Quality engineer

Sligo
Cpl Solutions
Quality engineer
Posted: 4 August
Offer description

JO--

Our client - a GMP-regulated biopharmaceutical facility in Sligo, requires a Quality Engineering to join their engineering team. The successful candidate will support engineering projects and day-to-day operations with a strong focus on compliance, validation, and quality risk management. The Quality Engineer acts as a key interface between Engineering and Quality functions to ensure all systems and processes meet EU GMP standards and are inspection ready.

Please note - applicants need to have a stamp 4 or to have unrestricted full working rights for Ireland

Responsibilities:


• Ensure engineering activities are carried out in compliance with GMP and site quality standards.


• Provide oversight for equipment qualification, utility validation, facility modifications, and engineering change controls.


• Support the commissioning and qualification (C&Q) lifecycle, including document review and approval of protocols (IQ/OQ/PQ), risk assessments, and summary reports.
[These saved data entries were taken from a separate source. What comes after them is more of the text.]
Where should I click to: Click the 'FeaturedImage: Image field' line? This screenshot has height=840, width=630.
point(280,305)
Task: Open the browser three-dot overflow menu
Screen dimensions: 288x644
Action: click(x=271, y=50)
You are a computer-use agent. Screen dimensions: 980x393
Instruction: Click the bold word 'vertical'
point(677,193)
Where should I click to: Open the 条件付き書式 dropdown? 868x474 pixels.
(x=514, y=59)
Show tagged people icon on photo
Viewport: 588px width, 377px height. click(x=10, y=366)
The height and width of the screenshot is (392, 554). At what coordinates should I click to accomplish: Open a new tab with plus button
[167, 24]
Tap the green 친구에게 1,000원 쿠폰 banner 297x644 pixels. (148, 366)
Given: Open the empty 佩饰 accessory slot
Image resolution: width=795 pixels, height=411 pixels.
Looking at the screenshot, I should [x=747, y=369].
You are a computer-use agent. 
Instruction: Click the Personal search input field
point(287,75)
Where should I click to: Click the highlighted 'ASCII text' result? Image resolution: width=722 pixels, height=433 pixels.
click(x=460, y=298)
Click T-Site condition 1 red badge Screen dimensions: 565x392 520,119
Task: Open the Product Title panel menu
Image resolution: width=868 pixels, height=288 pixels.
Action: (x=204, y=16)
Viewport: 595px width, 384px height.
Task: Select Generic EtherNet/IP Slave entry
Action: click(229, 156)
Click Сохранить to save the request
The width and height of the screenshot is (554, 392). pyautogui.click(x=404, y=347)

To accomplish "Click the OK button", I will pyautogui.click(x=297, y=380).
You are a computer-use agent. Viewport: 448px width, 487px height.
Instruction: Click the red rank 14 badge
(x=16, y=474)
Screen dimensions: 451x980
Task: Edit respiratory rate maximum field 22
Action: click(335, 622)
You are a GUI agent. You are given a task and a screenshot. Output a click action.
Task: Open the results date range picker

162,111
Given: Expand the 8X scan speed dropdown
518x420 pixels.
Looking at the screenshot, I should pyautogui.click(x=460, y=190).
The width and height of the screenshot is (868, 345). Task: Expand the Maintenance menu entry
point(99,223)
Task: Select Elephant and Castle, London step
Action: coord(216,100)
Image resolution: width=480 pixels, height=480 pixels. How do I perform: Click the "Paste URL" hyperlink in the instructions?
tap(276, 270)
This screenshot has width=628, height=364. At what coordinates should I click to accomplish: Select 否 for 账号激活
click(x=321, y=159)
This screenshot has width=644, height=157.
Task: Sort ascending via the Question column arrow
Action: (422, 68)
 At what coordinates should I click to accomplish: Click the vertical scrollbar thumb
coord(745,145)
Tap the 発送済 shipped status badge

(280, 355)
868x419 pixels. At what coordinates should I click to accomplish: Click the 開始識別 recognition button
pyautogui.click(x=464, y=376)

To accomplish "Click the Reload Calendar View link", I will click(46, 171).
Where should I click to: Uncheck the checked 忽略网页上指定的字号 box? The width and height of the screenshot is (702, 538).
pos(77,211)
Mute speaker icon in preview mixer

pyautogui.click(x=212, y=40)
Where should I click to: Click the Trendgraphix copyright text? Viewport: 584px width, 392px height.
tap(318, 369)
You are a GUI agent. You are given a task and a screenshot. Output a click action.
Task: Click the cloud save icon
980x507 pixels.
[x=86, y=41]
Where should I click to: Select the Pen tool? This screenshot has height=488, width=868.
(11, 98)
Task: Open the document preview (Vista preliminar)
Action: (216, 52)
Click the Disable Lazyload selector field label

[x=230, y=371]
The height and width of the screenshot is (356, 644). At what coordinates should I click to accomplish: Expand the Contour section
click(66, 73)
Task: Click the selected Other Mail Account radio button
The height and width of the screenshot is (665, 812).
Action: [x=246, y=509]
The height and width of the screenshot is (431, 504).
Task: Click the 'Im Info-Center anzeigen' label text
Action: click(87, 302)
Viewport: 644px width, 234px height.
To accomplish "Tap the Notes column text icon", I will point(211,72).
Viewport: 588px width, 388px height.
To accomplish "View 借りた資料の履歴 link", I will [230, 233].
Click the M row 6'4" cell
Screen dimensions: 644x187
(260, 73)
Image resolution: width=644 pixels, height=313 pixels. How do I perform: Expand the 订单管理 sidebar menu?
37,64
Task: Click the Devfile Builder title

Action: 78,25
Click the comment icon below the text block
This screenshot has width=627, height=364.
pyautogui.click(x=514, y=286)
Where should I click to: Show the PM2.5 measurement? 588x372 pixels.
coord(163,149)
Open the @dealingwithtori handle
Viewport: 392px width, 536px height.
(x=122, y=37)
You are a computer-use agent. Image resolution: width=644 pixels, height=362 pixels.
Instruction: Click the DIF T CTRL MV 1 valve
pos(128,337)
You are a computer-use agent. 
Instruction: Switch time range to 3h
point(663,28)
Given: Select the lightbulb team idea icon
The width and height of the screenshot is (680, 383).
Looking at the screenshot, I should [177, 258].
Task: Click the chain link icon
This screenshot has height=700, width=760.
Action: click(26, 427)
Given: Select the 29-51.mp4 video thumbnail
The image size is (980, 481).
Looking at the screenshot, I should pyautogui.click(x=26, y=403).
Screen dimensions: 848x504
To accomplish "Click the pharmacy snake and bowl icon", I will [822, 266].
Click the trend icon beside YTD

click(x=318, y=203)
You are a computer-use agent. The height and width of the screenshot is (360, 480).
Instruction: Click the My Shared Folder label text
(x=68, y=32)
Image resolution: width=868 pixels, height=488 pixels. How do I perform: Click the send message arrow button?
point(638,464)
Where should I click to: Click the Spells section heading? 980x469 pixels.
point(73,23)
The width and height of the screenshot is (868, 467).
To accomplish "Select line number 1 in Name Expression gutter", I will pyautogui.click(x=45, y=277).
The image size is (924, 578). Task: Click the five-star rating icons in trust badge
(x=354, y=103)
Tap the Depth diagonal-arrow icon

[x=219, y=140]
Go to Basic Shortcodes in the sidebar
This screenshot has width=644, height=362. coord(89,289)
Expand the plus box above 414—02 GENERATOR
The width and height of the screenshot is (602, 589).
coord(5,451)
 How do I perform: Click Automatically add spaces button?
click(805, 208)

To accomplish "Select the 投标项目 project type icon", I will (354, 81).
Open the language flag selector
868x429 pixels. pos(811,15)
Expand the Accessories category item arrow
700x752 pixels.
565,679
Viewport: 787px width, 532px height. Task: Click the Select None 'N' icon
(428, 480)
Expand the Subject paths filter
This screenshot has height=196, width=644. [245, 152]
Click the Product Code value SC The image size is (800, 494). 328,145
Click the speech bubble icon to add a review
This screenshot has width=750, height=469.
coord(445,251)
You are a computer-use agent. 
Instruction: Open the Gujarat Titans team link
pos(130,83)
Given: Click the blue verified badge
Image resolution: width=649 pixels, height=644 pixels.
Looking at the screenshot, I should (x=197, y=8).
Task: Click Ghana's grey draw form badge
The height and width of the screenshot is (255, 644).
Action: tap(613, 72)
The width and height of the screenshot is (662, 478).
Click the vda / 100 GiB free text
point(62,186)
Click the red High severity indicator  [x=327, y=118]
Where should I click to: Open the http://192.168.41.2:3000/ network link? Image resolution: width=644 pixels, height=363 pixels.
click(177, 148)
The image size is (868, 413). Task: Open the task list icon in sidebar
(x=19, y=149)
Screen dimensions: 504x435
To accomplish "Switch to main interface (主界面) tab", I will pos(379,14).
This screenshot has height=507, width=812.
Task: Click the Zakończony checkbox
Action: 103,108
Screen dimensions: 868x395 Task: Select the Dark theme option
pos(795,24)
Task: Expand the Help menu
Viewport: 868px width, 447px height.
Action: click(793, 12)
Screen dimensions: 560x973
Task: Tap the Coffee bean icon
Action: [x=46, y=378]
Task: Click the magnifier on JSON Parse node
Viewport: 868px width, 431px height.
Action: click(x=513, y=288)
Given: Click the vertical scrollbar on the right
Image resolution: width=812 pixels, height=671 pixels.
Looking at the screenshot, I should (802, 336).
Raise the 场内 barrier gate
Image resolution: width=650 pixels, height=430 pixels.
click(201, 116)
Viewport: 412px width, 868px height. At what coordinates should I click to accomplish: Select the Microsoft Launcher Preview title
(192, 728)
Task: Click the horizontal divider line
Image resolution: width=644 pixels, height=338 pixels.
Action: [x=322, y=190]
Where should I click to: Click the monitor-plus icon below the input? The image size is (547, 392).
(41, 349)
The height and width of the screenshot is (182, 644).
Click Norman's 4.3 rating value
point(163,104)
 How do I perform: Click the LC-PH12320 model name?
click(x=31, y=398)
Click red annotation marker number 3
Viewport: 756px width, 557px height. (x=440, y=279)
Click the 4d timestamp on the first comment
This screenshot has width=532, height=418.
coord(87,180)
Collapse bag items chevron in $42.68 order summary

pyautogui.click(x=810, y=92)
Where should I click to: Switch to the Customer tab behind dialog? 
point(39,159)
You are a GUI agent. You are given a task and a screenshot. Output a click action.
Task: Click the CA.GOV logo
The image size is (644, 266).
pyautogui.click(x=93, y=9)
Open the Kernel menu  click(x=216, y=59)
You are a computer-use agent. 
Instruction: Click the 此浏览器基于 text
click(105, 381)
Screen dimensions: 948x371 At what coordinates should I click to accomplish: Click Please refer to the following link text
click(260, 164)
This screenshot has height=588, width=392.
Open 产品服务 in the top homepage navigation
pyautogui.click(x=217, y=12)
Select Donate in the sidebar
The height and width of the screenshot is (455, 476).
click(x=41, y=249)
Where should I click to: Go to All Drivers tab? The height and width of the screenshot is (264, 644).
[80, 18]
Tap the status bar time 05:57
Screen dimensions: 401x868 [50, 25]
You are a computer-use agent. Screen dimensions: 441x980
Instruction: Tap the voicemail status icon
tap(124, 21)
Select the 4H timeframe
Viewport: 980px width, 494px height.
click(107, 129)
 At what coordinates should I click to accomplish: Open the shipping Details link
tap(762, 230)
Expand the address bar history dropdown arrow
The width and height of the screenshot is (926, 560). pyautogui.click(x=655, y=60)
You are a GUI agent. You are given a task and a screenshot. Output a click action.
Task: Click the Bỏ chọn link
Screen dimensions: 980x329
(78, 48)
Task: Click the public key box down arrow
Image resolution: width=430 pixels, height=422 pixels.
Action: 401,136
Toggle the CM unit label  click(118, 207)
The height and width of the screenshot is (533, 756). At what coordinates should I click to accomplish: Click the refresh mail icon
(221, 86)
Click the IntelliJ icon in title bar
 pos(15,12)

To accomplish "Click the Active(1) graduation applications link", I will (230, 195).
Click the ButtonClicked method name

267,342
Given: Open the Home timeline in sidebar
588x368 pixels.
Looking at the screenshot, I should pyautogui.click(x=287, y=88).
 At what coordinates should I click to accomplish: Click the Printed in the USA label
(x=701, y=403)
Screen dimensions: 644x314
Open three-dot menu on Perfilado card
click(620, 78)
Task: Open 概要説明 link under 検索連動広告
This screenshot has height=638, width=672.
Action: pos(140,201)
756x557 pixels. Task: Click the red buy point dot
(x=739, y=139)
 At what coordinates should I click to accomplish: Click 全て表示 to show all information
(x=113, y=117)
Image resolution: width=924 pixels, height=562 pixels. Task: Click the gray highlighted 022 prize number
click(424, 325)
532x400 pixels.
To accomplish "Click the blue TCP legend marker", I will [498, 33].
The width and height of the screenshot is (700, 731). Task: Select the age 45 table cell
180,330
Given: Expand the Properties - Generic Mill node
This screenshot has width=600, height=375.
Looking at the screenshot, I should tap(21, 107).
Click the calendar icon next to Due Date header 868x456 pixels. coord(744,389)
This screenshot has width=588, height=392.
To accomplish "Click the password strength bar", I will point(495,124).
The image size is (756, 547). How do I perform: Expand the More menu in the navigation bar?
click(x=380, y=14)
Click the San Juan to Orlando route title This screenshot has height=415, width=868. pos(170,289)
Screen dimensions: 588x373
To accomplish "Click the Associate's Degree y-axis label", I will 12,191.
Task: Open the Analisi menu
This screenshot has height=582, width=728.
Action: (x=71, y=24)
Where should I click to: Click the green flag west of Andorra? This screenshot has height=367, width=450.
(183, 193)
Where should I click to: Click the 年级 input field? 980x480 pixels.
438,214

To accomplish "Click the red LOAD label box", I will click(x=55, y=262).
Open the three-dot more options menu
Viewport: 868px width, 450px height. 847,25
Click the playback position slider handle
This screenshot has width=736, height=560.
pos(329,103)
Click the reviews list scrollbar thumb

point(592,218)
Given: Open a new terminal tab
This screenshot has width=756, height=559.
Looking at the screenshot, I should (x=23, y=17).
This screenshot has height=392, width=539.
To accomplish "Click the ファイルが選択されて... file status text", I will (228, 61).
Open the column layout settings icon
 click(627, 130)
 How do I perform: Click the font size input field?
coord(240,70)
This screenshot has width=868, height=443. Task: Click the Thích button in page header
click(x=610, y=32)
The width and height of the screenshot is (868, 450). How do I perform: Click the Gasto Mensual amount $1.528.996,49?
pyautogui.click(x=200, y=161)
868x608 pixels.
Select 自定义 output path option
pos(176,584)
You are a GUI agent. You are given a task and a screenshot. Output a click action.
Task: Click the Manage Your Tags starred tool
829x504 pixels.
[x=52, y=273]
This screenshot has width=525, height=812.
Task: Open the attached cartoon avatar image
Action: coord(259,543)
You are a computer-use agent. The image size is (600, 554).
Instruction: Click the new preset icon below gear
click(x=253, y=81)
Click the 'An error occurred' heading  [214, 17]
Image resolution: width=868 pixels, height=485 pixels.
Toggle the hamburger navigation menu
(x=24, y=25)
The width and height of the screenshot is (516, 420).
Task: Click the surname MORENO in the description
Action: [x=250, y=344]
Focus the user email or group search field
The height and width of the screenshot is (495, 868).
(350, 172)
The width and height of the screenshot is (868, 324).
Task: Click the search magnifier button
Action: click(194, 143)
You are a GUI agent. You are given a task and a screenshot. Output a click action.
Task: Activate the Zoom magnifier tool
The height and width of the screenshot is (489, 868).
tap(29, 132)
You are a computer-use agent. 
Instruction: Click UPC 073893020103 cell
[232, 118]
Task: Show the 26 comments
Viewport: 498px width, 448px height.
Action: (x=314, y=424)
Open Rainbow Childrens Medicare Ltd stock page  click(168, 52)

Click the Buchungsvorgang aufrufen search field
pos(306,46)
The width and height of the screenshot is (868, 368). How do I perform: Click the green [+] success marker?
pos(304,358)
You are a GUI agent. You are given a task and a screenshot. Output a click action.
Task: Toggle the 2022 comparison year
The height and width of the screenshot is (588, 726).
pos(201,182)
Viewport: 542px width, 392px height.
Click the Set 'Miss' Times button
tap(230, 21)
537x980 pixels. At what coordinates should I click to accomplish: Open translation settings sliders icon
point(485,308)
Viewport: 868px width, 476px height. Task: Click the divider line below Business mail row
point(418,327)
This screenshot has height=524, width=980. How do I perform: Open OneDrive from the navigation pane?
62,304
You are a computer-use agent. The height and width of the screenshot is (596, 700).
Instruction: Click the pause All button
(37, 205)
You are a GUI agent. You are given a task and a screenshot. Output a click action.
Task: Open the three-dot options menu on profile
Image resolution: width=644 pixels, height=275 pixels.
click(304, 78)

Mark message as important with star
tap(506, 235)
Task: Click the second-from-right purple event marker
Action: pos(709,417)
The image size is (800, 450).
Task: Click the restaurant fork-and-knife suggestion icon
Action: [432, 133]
• Lead or support investigations related to engineering deviations, non-conformances, and CAPAs ensuring timely closure and root cause identification.


• Participate in cross-functional project teams for new equipment introduction, process improvements, and site upgrades, ensuring quality is embedded throughout.


• Act as quality representative within engineering-led initiatives (e.g., reliability improvements, energy efficiency upgrades).


• Support preparation for regulatory inspections (e.g. HPRA) and internal audits relating to engineering systems and GMP compliance.


• Maintain and improve engineering quality processes, such as document control, calibration systems, and preventative maintenance compliance.


• Undertake other tasks as assigned by the engineering manager.

Requirements


• Degree in Engineering, Life Sciences, or a related technical discipline.


• 5+ years' experience in a GMP-regulated pharmaceutical, biopharma, or medical device environment.


• Strong knowledge of validation principles, engineering best practices, and regulatory requirements under GMP.


• Hands-on experience with C&Q documentation, risk-based validation, and change management processes.


• Familiarity with engineering systems such as CMMS (eMaint), BMS (IQ vision), and automated manufacturing equipment is a plus.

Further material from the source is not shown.